La prise de conscience face au changement climatique et aux enjeux sociaux incite de plus en plus de Français à se tourner vers l’épargne solidaire. Cette tendance est soutenue par les initiatives gouvernementales.
Depuis le début de l'année 2022, il est désormais obligatoire pour les contrats d'assurance-vie multisupports d'inclure au moins un fonds solidaire, ainsi qu'un fonds « vert » (certifié Greenfin) et un fonds d'Investissement Socialement Responsable (ISR).
Intérêt croissant pour la finance solidaire
• En 2020, les placements solidaires ont enregistré une augmentation de 33 %, représentant aujourd'hui 20,3 milliards d'euros, soit 0,36 % de l'épargne totale des Français. Plus de 166 produits portent le label Finansol, garantissant leur engagement solidaire.
- Ces placements incluent des livrets d’épargne et des fonds de partage, où 25 % des gains sont versés à des associations.
- Les fonds 90/10 investissent 90 % en obligations et actions, tout en allouant jusqu'à 10 % à des actions solidaires, aidant par exemple à la construction de logements pour des ménages en difficulté.
- Des contrats d’assurance-vie solidaires existent également, comme ceux proposés par Crédit Agricole Assurance et Maif, selon Jon Sallé, responsable de l'Observatoire de la finance à impact social Fair.
Le boom des fonds durables
• Les fonds durables, bien que non solidaires, ont le vent en poupe, représentant plus de 711 milliards d'euros au troisième trimestre 2021 avec plus de 1100 fonds sur le marché. Ils se distinguent par leur préférence pour les entreprises ayant fait des efforts socio-environnementaux.

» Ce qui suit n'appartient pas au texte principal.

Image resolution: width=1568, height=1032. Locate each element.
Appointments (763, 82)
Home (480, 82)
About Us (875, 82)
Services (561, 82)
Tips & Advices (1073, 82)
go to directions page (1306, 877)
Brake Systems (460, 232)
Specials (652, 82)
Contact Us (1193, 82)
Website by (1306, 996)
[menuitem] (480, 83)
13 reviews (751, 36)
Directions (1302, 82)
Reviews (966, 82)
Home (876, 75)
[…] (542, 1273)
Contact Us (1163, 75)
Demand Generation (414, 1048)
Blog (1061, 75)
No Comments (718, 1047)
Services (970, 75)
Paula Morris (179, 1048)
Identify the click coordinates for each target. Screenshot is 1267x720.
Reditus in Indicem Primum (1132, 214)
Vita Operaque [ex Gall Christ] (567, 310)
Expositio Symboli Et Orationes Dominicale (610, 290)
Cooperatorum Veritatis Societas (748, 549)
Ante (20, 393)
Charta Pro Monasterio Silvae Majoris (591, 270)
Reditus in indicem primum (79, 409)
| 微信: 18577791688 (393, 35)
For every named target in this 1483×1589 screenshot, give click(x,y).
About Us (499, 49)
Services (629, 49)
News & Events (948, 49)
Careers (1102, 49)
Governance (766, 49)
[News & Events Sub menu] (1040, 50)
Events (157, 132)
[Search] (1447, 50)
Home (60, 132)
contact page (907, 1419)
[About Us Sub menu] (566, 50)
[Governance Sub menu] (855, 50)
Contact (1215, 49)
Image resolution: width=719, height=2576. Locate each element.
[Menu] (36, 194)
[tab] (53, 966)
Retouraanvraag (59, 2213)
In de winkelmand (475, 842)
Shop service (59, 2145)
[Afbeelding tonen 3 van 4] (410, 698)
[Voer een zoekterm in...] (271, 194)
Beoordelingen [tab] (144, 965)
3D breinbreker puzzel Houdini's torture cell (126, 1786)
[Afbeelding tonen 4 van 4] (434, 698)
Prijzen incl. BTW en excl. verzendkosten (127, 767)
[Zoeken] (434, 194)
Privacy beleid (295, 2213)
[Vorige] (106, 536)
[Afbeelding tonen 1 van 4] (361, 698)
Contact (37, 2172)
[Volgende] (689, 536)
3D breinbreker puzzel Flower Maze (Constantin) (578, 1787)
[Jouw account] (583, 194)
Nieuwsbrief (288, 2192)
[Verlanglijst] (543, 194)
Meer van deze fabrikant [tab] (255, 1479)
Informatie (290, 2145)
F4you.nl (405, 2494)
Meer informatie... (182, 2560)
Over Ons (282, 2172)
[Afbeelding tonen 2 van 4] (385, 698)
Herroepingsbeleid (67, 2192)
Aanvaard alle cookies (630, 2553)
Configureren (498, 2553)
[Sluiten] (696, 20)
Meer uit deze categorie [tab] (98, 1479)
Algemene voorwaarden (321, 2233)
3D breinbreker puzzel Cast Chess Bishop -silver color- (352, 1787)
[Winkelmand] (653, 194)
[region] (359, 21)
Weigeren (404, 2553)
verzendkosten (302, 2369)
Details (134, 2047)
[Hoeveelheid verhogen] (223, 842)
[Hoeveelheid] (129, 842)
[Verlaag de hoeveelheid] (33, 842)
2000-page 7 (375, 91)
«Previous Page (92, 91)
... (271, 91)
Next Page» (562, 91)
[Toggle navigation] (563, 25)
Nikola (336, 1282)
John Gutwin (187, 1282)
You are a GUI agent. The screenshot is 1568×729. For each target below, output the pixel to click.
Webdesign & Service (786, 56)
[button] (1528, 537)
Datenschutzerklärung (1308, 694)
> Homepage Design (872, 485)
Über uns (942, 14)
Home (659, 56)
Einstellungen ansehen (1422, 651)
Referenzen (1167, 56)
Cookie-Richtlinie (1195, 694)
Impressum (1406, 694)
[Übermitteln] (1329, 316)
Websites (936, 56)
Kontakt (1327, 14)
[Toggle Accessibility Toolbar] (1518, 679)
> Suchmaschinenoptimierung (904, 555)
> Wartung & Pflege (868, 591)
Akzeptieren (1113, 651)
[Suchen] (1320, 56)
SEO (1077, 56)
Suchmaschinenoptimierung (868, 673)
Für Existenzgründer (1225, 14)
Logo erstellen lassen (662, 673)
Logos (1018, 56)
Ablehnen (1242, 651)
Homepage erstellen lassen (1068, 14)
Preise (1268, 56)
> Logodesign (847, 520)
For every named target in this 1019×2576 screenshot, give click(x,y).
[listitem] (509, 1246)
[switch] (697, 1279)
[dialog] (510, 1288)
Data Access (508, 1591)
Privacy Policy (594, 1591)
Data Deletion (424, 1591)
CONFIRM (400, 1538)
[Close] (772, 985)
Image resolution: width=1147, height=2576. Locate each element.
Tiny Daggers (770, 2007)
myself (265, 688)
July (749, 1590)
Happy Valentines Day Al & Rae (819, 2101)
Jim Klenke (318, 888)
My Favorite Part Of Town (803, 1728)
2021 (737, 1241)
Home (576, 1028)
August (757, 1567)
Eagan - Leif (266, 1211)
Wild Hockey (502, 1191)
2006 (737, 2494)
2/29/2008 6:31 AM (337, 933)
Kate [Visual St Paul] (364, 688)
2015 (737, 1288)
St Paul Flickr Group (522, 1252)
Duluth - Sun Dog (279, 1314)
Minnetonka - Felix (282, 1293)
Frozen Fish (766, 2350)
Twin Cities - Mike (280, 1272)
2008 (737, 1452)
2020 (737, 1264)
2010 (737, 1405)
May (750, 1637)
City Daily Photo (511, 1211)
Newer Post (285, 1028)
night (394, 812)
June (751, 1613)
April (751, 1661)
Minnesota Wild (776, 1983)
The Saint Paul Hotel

- Chaque institution a ses propres critères d'évaluation, rendant difficile la distinction entre un véritable engagement et le greenwashing, une stratégie de marketing trompeuse.
- Des sociétés telles que Mirova ou Sycomore se sont spécialisées dans ce secteur, publiant régulièrement des rapports de performance sur leurs sites pour assurer transparence et suivi.
- Le label ISR, établi par l'État, désigne des fonds responsables sur le plan environnemental et social, bien que certains estiment que ses standards manquent de rigueur.
- Des fonds thématiques tels que les fonds « bas carbone », favorisent les entreprises diminuant leurs émissions de CO2 et investissent dans des projets écologiquement bénéfiques.
Un label d'État
L'État a instauré le label Greenfin pour identifier les fonds qui soutiennent la transition écologique en excluant les énergies fossiles et le nucléaire.
Bulle boursière
Les fonds « bas carbone » doivent être abordés avec prudence. Ces fonds, souvent concentrés sur des technologies émergentes, peuvent voir leur valeur s’effondrer très rapidement, en raison d’une faible diversification, surtout si une bulle spéculative se forme.